The same privately-funded organization produced a report in 2013 that claimed there were 465,000 unsafe abortions in 2012, leading to 375,000 women developing “complications requiring medical attention mainly in public hospitals” and 2,600 maternal deaths. Comparing these with other statistics from neutral sources reveals the outlandishness of their numbers: that there is one abortion in Kenya for every three births, and that botched, illegal abortions cause one third of Kenya’s maternal deaths.

“These numbers are preposterously high,” Ekeocha told LifeSiteNews. “Each time the campaign to liberalize abortion laws starts in a country, we see these inflated kinds of numbers. They are an insult to African women.” Even the pro-abortion World Health Organization and Planned Parenthood’s research offshoot, the Guttmacher Institute, claim that only 14 percent of maternal deaths are caused by botched, illegal abortions.

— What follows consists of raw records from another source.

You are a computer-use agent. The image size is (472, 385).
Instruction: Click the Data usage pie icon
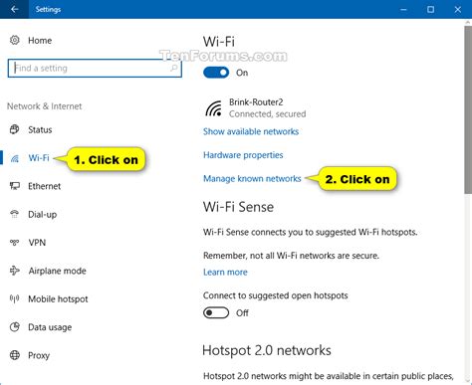click(x=15, y=327)
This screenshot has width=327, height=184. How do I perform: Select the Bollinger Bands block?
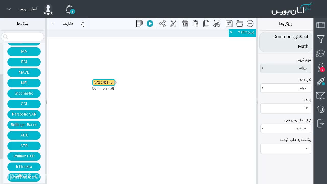pyautogui.click(x=24, y=125)
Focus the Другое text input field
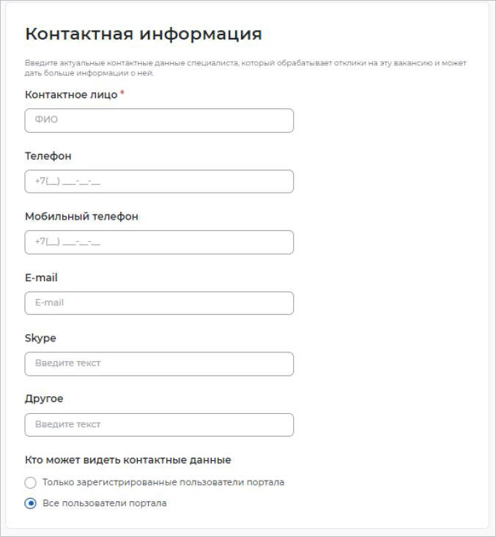496x537 pixels. click(159, 425)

Those organizations, and APHRC in Kenya, claim that laws against abortions force the deadly procedure to the “backstreet” where ill-trained amateurs kill unfortunate women. “But illegal abortions are being done by trained doctors who just move their sign from the backdoor to the front door when abortion is legalized,” said Ekeocha. Moreover, countries such as South Africa with liberal abortion laws have high rates of maternal mortality, she added,  “while Mauritius, with very strict laws about abortion, has maternal mortality rates comparable with Northern Europe.”

Studies of Mexico and Chile by the pro-life Melisa Institute, led by Dr. Elard Koch, have repeatedly debunked the allegation that legalizing abortion will reduce maternal mortality rates (MMR), showing that MMR declined steadily in Chile over 30 years despite its criminalization under the Pinochet military regime. In Mexico, a comparison of states restricting abortion with more liberal states showed MMRs higher in the liberal states. Maternal education, better health facilities and trained midwives were the key to low MMR, found Koch’s team.

Meanwhile the Malawi Parliament is considering a bill that would replace a law that currently allows abortions only if the woman’s life is at risk. Advocates for permissiveness claim 70,000 women get illegal, backstreet abortions, allegedly sending 31,000 with complications to seek medical assistance.

Morocco’s king has ordered its Parliament to liberalize the country’s abortion law to allow it in cases of incest, rape, and malformation of the unborn child, and Mozambique undertook a similar liberalization in June.

Ekeocha blamed NGOs and foreign governments who tie foreign aid to liberalization of laws regarding both homosexuality and abortion. “The UN is putting on pressure and the new sustainable development goals [being promoted with regional organizations by pro-abortion NGOs] will lead to pressure on individual countries. But Africans at the grass roots are pro-life,” declared Ekeocha. “They need to pay attention to what their governments are doing.”